I’m unclear about why I was sometimes sent to nap in my sister’s room. Sometimes my brother was sent to nap there, and sometimes my sister. The bed was high and bouncy, and covered with a blue blanket. It was pushed against the wall, and the wall was painted blue. I remember it as a very blue room. My brother and I shared a yellow room across the hall. Sometimes I slept on the coveted top bunk of the double-decker, sometimes on the bottom. We ran an egalitarian ship over there across the hall. My sister could be a little queenly at times, she of the room-to-herself.

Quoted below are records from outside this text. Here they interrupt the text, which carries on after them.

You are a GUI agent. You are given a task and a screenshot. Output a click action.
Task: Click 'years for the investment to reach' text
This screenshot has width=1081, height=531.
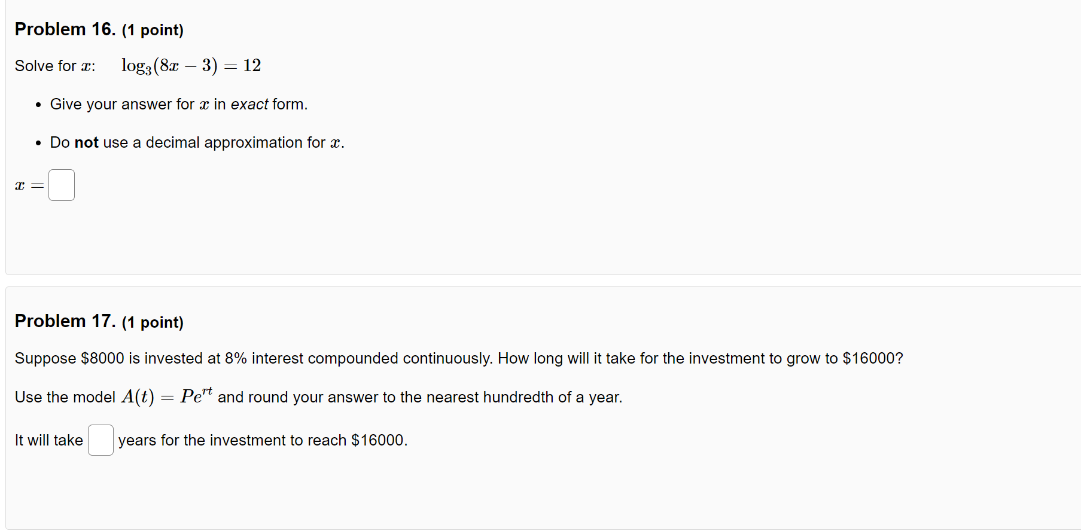(233, 440)
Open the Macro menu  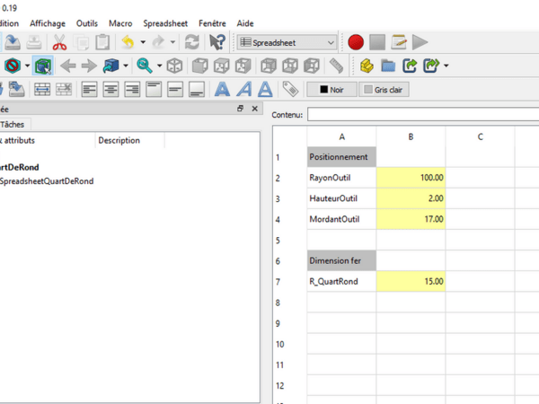(x=119, y=23)
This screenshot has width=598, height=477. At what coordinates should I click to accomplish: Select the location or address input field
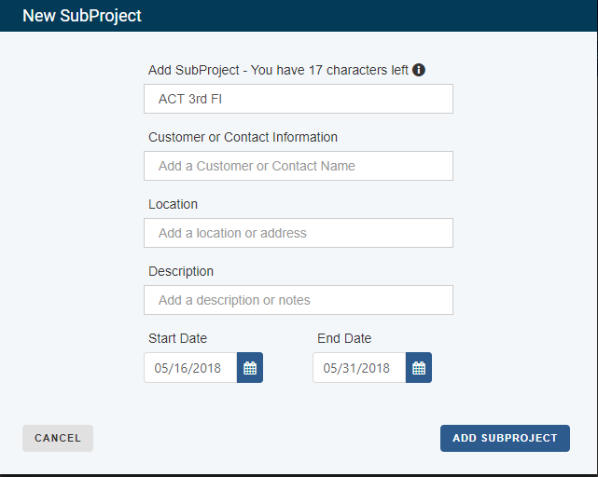tap(299, 233)
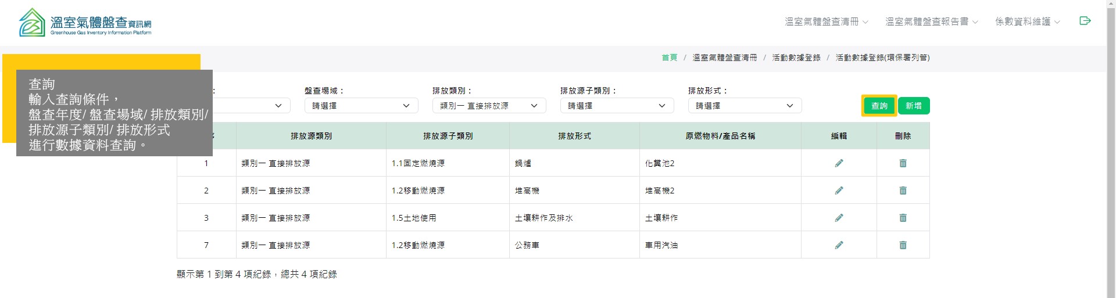Delete the 土壤耕作 row via trash icon
The height and width of the screenshot is (298, 1116).
903,218
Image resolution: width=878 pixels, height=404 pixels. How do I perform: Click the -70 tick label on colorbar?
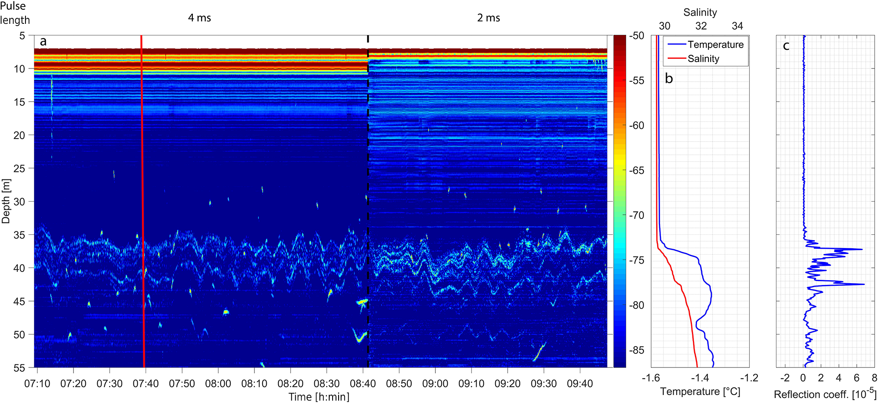(x=636, y=216)
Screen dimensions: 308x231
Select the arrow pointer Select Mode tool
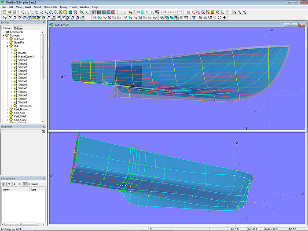click(235, 12)
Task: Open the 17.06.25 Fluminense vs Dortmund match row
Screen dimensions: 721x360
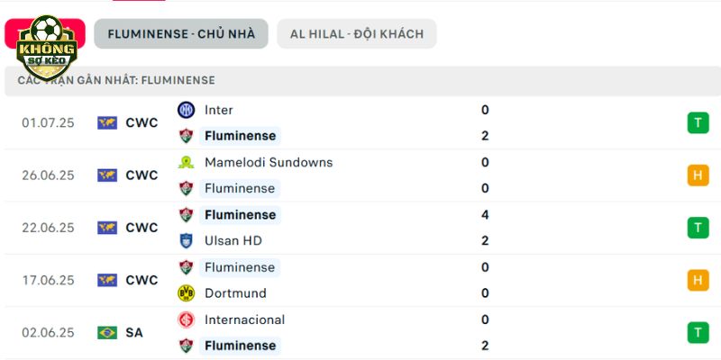Action: 361,280
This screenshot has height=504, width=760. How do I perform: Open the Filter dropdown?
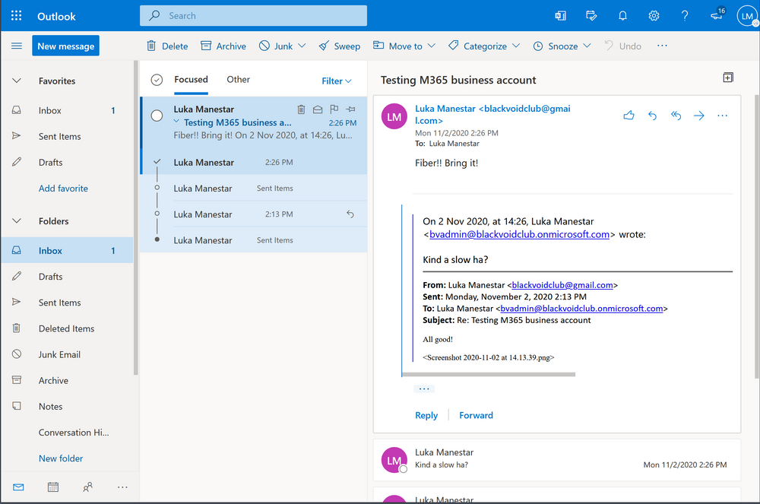click(337, 81)
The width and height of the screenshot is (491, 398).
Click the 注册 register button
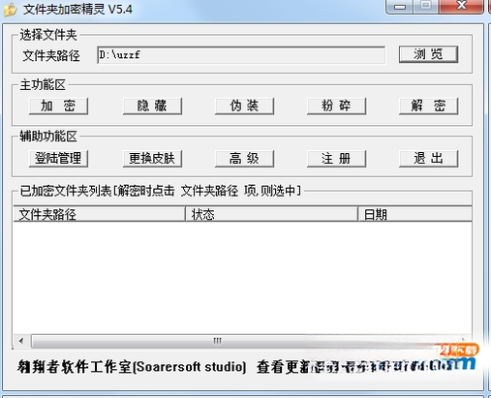pyautogui.click(x=336, y=159)
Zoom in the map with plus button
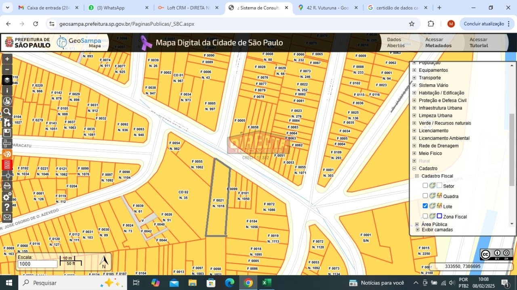The width and height of the screenshot is (517, 290). pyautogui.click(x=7, y=59)
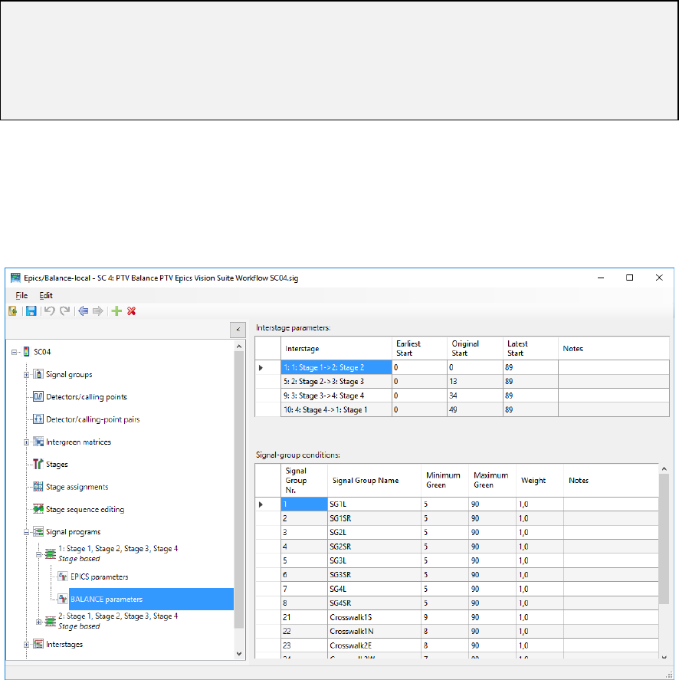Click Minimum Green cell for SG1L
The width and height of the screenshot is (679, 680).
tap(444, 504)
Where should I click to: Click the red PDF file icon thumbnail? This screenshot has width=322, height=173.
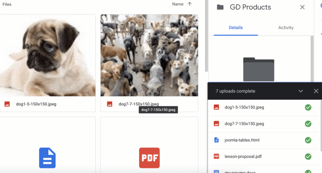point(149,158)
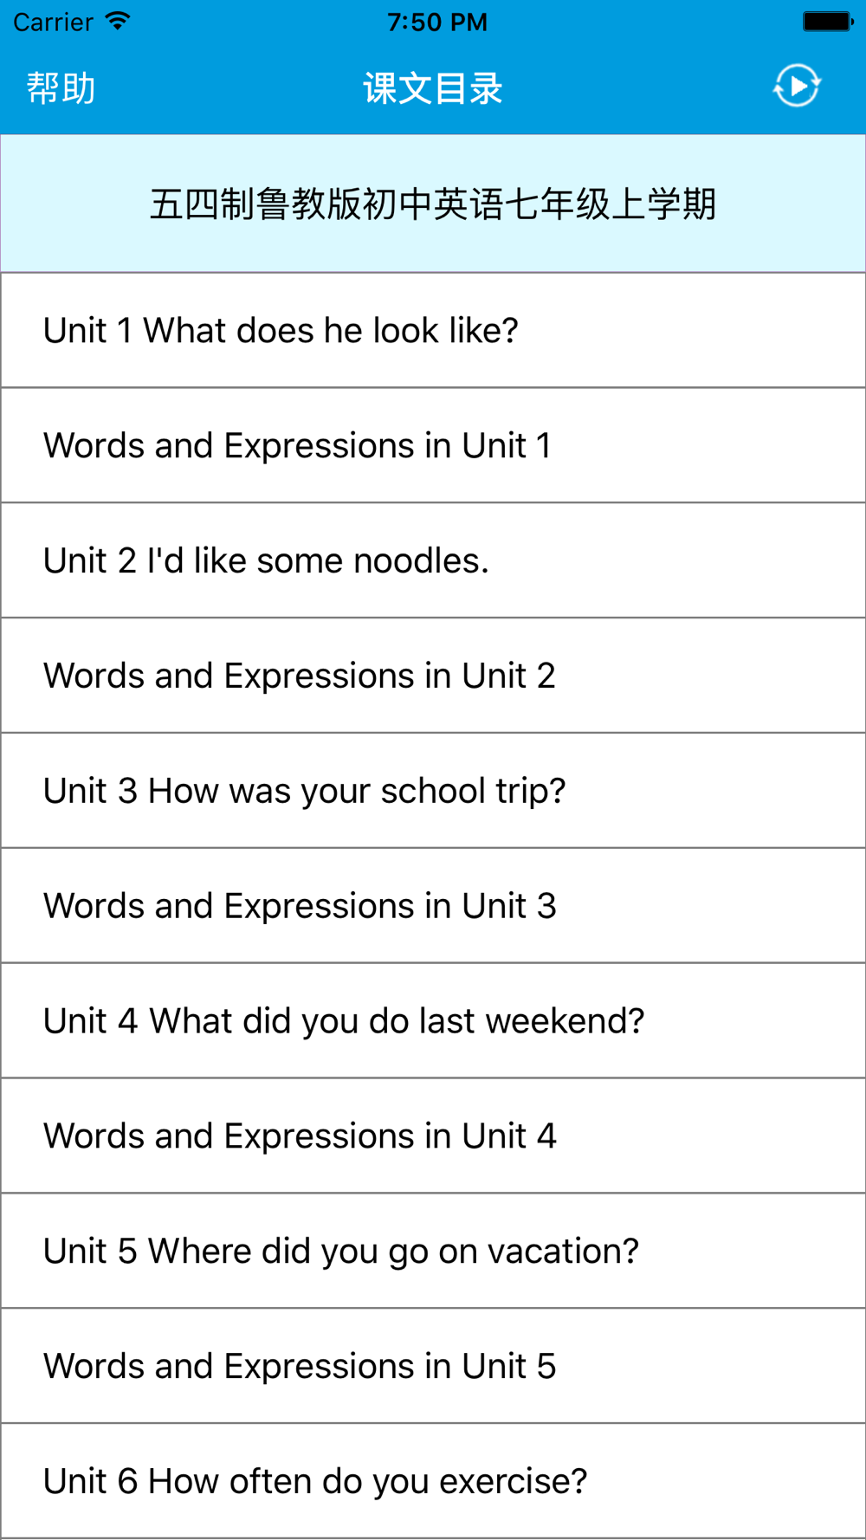This screenshot has width=866, height=1540.
Task: Select Words and Expressions in Unit 1
Action: point(433,445)
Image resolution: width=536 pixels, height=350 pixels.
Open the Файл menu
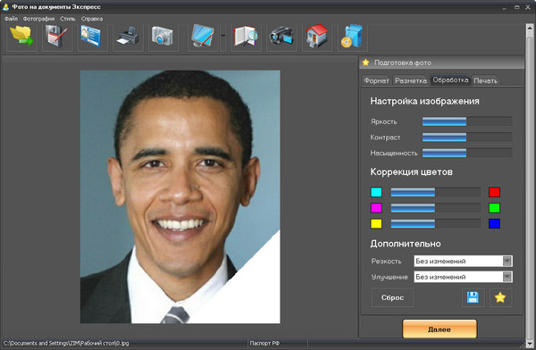click(11, 19)
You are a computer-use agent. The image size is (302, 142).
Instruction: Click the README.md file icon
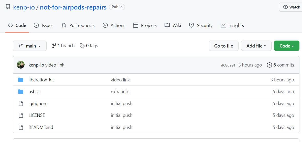(21, 127)
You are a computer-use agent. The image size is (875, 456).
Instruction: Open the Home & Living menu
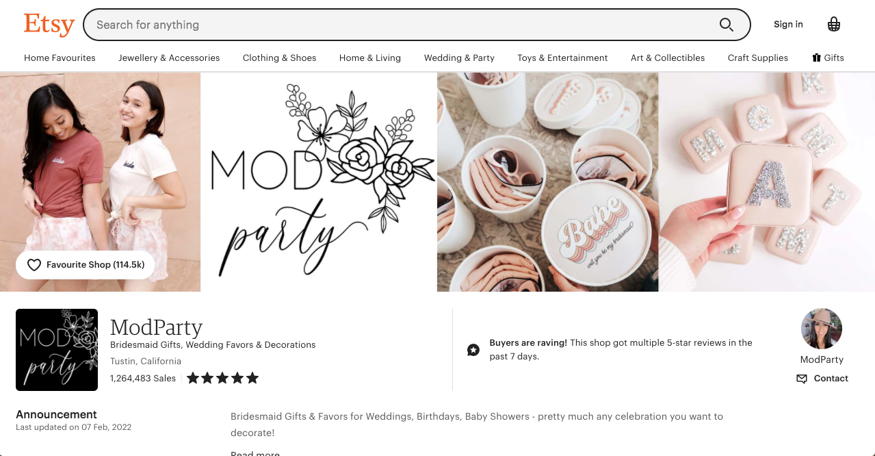[x=370, y=58]
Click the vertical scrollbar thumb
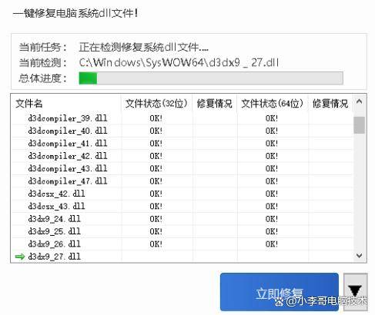 (359, 125)
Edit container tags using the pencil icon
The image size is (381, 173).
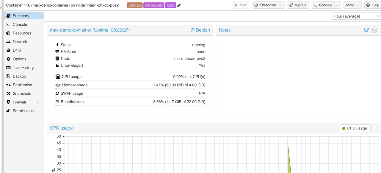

The project involved an unspoken cooperation among the three of us, something so rare as to be non-existent. And because we operated so seamlessly, our individual selves subsumed by the larger body of “we,” the work went ahead quickly. I don’t remember which of us initiated the project because we were a united front from the outset. All I know is that one day, in the wall behind my sister’s bed, a hole began to appear. A sharp pencil was wedged between the bedframe and the wall and this, any amateur escape artist could see, was the digging tool. Other tools were brought in from time to time as the hole grew. Eventually, a spoon appeared, to be used as a tiny shovel. No word was spoken among the three of us. Not even an eyebrow was raised. In fact, to this day, we have never discussed that hole in the blue wall. Maybe this will prompt that conversation at last.
I could stick my forefinger into our hole. It was now more of a tunnel. And then, as mysteriously as it had come, it went away, and nothing was said. Someone plastered it over and gave the patch some blue paint and that was the end of it. Nothing was said. Naps themselves went the way of all things. We found other places to tunnel into, metaphorically, other mysteries to never solve.
I like to think our hole gave us a working sense of how our lives would be. We’d pursue a purpose with great energy and find it gone in the morning. We’d never speak aloud of our passionate endeavors, fearing the loss of them, or the ridicule. And while those things have proved somewhat true, the greater gift of the hole is the ingenious creativity and longing it represented. Without language, with the tip of a pencil and the blunt edge of a spoon, three human beings expressed their human need to be somewhere else and do something other. Driven by curiosity, the need to explore, we found ourselves one forefinger deep into the unknown.
A place to discuss writing or anything on your mind. All visitors are invited to join the conversation by commenting on posts, asking questions, and joining the newsletter below for even more opportunities to connect and converse!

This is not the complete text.